Thanks for the reply, Zach.
🎉 1
Hmmmm, nope. That’s not it. We already have this set
Ahhhhh! I think I know what this is. Sometime when we are pushing through a PR quickly, we just wait for the tests and lint to pass before the Merge button is enabled. We don’t wait until the branch deployment has finished. So when we eagerly merge and the branch deployment hasn’t finished, there is a clash (although the error message doesn’t really indicate that). This is just a presumption, as I just bumped into this again and that was the exact workflow / sitation
z
Yeah what I was saying was that if you have that set in your workflow, and you push to the same PR / branch again while it's still building, it will cancel the in-progress run (that's what cancel-in-progress means)
You'd need
cancel-in-progress: false
to avoid that
But the eager merge thing might be an issue too, not sure
t
No that’s not what I’m saying. I’m saying: 1. Created a PR 2. Lint and test steps pass, but branch deployment is still in progress 3. We press merge to main
That’s the example I saw today where this happened again.
z
Yeah that's what I meant by eager merge and saying that that might still be an issue. I'm just saying that the
cancel-in-progress: true
is what causes our workflows to cancel with the
Canceling because a higher priority request...
message
I think we're getting wound in circles here, your statement
Hmmmm, nope. That’s not it. We already have this set
seemed to indicate to me that you thought I was suggesting to set
cancel-in-progress: true
and that you already had it set, when what I meant was that having that set is what cancels in-progress builds and was in fact suggesting you turn that to
false
t
Yeah we are getting mixed up. My fault
I’m not convinced though that setting this to false is the right solution though. As in theory, the merge into main should cancel the other existing runs. Not the other way around (unless I’m misunderstanding how this works in GHA).

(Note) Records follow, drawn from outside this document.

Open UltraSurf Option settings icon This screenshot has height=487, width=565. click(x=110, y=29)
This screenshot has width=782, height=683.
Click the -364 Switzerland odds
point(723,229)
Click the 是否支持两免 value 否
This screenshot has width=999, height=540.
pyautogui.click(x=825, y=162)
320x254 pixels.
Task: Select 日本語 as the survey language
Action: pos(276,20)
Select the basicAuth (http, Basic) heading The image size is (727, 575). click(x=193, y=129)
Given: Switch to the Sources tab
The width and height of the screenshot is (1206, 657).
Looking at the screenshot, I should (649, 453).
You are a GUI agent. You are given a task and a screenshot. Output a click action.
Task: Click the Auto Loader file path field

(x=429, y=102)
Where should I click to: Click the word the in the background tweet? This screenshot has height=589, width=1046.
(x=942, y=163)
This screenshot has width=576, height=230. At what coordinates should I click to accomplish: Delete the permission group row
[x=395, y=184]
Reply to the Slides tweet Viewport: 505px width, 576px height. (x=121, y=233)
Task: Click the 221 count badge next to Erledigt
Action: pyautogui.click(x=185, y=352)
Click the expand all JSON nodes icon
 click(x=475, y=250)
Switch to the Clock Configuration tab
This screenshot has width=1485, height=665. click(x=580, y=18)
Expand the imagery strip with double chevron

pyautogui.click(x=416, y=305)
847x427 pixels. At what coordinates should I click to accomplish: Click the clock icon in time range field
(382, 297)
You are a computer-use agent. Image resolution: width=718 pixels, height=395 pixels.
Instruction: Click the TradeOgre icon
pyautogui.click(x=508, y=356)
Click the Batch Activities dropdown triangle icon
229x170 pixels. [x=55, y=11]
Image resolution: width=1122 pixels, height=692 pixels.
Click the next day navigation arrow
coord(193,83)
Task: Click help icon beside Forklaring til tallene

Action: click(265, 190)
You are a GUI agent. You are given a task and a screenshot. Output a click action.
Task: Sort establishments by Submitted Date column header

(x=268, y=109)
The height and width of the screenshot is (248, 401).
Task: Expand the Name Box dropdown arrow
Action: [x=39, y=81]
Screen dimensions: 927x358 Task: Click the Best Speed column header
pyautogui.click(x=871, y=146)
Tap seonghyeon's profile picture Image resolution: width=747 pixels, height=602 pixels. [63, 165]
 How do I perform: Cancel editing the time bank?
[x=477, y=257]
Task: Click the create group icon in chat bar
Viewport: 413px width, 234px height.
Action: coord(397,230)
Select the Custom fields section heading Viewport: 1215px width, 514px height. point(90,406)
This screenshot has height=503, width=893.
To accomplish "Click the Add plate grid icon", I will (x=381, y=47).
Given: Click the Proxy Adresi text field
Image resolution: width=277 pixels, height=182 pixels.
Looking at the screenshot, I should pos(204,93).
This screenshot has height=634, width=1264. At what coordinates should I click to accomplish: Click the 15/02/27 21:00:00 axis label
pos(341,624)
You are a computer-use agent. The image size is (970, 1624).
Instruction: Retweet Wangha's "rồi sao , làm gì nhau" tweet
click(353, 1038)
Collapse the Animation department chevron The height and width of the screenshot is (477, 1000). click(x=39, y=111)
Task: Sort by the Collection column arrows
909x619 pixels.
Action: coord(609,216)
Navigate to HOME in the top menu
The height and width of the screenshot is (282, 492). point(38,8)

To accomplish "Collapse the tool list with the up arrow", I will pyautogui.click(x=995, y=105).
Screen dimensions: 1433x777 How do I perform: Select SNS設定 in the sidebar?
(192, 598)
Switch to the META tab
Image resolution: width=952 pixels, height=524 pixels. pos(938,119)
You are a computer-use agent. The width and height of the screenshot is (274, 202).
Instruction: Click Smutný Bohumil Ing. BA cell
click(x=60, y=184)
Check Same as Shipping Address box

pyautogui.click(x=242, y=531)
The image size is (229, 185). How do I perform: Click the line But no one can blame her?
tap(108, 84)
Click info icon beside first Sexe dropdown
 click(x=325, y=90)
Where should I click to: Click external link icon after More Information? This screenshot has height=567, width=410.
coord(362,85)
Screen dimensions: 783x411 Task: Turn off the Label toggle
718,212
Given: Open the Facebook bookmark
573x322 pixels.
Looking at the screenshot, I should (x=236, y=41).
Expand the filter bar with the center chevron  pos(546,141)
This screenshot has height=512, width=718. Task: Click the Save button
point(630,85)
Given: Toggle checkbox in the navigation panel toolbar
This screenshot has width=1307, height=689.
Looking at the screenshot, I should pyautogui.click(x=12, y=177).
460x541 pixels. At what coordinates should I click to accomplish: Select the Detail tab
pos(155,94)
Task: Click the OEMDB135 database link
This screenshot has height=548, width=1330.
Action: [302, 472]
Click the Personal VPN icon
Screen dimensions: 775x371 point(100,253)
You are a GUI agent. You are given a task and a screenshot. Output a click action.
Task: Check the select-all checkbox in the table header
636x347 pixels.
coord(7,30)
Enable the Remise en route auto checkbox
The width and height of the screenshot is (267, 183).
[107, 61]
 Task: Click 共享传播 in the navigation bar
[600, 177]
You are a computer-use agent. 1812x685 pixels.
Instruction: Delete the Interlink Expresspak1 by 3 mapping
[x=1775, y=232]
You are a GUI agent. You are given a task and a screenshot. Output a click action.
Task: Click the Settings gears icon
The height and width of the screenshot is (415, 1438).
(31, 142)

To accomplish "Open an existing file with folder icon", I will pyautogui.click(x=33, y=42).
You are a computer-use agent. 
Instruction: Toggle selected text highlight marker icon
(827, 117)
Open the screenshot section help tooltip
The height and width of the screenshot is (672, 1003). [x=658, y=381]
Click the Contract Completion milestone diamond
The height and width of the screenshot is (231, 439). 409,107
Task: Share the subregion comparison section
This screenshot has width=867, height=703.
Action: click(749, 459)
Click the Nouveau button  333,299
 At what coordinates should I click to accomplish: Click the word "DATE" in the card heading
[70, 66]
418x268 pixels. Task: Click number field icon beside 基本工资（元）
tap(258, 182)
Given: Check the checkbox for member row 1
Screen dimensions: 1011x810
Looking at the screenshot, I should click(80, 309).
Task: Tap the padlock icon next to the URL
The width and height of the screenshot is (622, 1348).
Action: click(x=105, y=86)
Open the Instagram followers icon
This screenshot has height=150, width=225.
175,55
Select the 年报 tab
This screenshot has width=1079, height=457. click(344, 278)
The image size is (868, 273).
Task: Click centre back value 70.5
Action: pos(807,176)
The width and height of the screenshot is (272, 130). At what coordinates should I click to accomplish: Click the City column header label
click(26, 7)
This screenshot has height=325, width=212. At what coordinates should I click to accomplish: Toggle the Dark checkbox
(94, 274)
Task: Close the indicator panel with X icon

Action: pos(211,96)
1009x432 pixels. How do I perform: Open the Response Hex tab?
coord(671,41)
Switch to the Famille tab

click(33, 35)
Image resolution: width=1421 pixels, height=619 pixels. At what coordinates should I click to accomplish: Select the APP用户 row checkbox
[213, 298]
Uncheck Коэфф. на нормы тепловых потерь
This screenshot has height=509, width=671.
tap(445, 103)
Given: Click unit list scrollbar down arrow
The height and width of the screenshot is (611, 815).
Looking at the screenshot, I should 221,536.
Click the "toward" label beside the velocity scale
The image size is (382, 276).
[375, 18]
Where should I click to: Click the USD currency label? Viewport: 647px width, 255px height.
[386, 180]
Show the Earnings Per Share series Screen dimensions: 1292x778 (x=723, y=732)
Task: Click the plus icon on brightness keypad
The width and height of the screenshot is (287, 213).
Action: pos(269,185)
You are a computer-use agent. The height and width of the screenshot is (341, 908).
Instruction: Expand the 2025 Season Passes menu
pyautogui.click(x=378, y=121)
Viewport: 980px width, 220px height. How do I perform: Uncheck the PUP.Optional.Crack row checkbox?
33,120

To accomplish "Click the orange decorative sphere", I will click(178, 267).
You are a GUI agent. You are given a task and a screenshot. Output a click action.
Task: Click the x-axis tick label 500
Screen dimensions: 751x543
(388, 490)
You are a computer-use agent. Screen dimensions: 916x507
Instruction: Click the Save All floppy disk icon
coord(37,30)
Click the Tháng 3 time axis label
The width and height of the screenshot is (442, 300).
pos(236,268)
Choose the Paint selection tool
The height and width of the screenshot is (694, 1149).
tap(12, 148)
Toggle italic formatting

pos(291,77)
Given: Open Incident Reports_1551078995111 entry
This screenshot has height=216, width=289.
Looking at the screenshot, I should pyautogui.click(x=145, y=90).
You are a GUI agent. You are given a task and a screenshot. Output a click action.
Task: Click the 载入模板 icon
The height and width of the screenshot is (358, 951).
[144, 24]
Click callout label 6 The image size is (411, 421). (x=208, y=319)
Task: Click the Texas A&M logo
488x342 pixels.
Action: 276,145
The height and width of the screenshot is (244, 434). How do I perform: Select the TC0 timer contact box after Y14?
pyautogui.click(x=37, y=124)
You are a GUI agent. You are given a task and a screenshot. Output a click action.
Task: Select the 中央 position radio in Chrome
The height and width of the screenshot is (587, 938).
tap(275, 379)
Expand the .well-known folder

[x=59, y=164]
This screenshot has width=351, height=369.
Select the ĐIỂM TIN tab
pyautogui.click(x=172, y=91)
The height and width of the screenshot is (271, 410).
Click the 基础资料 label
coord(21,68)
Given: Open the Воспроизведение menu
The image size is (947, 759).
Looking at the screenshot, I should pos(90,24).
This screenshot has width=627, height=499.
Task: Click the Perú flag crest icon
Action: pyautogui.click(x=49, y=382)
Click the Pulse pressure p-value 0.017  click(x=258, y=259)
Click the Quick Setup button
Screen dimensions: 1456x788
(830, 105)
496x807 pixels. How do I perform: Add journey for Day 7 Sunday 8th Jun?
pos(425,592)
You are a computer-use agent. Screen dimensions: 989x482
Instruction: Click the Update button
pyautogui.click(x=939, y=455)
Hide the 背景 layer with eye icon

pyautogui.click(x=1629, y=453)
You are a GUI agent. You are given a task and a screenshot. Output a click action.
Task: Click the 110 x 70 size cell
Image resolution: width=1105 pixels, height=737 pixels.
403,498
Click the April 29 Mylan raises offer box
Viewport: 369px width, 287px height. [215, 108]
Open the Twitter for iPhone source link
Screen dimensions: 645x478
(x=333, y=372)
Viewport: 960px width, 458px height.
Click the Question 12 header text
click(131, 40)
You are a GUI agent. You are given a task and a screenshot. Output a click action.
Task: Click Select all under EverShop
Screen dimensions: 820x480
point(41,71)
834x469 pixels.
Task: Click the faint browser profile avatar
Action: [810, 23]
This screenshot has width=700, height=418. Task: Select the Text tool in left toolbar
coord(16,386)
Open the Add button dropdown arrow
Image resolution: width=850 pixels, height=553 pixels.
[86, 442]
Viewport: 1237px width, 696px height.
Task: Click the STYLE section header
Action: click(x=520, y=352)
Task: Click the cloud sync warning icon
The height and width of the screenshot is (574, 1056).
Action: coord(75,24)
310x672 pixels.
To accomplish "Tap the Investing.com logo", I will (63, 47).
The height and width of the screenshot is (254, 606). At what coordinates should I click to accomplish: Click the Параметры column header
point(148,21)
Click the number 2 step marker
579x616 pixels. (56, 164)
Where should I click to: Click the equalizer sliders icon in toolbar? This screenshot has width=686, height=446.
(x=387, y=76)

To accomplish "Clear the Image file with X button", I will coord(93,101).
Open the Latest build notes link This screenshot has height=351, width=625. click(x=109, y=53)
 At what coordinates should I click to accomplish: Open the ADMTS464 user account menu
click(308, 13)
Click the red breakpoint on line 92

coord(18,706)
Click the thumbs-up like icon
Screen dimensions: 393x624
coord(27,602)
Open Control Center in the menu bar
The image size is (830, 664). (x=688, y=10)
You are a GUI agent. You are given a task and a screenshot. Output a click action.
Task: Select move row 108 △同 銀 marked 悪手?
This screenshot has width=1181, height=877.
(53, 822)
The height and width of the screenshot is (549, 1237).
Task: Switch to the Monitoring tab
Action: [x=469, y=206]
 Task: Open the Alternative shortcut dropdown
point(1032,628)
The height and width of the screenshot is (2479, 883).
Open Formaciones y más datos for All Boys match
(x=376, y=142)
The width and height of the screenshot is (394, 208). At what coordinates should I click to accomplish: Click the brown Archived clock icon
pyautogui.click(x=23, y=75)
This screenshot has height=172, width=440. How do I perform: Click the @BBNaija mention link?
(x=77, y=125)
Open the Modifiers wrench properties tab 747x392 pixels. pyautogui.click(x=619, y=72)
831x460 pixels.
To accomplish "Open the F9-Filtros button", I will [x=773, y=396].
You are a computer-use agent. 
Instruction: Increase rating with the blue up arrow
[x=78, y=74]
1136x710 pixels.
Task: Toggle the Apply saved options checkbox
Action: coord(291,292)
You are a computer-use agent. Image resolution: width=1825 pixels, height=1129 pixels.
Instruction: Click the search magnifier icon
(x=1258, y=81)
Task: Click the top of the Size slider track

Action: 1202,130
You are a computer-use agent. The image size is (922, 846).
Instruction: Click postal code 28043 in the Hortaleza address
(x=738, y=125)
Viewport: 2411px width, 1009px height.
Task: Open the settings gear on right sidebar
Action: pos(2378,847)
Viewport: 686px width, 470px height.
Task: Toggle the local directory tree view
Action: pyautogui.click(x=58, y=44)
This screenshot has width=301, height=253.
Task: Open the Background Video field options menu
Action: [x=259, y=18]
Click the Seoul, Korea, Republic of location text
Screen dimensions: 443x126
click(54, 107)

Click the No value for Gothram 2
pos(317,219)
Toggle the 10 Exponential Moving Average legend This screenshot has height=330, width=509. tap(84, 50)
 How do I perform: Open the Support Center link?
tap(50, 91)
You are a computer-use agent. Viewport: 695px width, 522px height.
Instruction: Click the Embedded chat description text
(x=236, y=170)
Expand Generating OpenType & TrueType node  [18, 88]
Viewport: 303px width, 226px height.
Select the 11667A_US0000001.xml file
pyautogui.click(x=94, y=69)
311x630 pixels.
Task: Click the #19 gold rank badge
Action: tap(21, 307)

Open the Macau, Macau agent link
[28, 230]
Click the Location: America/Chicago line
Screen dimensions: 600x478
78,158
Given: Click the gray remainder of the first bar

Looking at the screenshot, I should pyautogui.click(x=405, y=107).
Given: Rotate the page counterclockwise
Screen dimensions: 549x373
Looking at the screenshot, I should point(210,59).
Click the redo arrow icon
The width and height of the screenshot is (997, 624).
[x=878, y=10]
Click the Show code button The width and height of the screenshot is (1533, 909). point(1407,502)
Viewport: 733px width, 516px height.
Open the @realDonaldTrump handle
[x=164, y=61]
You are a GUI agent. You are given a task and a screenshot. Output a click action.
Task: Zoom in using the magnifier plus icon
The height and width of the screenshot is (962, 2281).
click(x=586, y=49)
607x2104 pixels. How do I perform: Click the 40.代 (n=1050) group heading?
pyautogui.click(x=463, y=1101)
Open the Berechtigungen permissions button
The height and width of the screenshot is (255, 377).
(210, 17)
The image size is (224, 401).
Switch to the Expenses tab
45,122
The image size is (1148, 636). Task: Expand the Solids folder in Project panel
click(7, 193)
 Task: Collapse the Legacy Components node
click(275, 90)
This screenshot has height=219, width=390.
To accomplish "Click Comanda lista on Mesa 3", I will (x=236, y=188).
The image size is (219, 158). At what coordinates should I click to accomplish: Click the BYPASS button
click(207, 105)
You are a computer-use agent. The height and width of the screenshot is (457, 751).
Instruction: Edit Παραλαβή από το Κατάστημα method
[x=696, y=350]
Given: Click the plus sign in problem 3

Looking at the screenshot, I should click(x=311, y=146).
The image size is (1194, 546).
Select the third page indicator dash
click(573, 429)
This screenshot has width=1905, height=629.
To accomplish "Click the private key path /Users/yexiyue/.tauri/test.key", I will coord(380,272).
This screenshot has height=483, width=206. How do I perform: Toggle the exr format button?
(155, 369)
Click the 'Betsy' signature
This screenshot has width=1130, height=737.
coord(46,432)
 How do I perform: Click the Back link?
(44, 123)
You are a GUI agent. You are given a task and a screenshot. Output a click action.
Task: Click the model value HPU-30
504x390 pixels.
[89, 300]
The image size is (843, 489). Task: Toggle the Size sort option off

Very well could be my misunderstanding of GHA though
z
Yeah we deal with the same thing for the cancel-in-progress setting. It's entirely possible you're seeing the merge behavior you mentioned too, I haven't personally observed that. Do you have your branch deployments / GHA set up to delete branch deployments after they get merged?
(my team does not, I'm just curious to see if that could be a confounding factor as well)
t
No haven’t got that set at this stage - although I see how that would be useful, as it’s annoying to delete them manually in Dagster. Any reason why you guys haven’t implemented it? I’ll have a play next week and see if I can spot the problem and let you know if I figure what it is out. A solution might be to disable the cancel in progress only for the main branch. Thanks again for the help. Much appreciated
z
Not a problem! RE: automatic deletion of branch deployments - a number of our data engineers / analysts have bad habits around running relatively important jobs in branch deployments and often want to keep run history for those jobs. It's seen as too big of a hassle to have to go through merges and redeployment to prod to fix issues that come up during large processing jobs (these jobs take weeks to complete usually), so instead people run these big jobs on branch deployments and then just merge in when they're finished. It sucks, but I've currently got bigger fish to fry
t
Only 4 months later am I finally looking at this properly… The issue was in our GH action yaml was that we needed to remove
closed
from types. It was essentially a race condition between GH actions deploying against the branch deployment vs main. Hence why it was so intermittent
Copy code
pull_request:
     types: [opened, synchronize, reopened, closed]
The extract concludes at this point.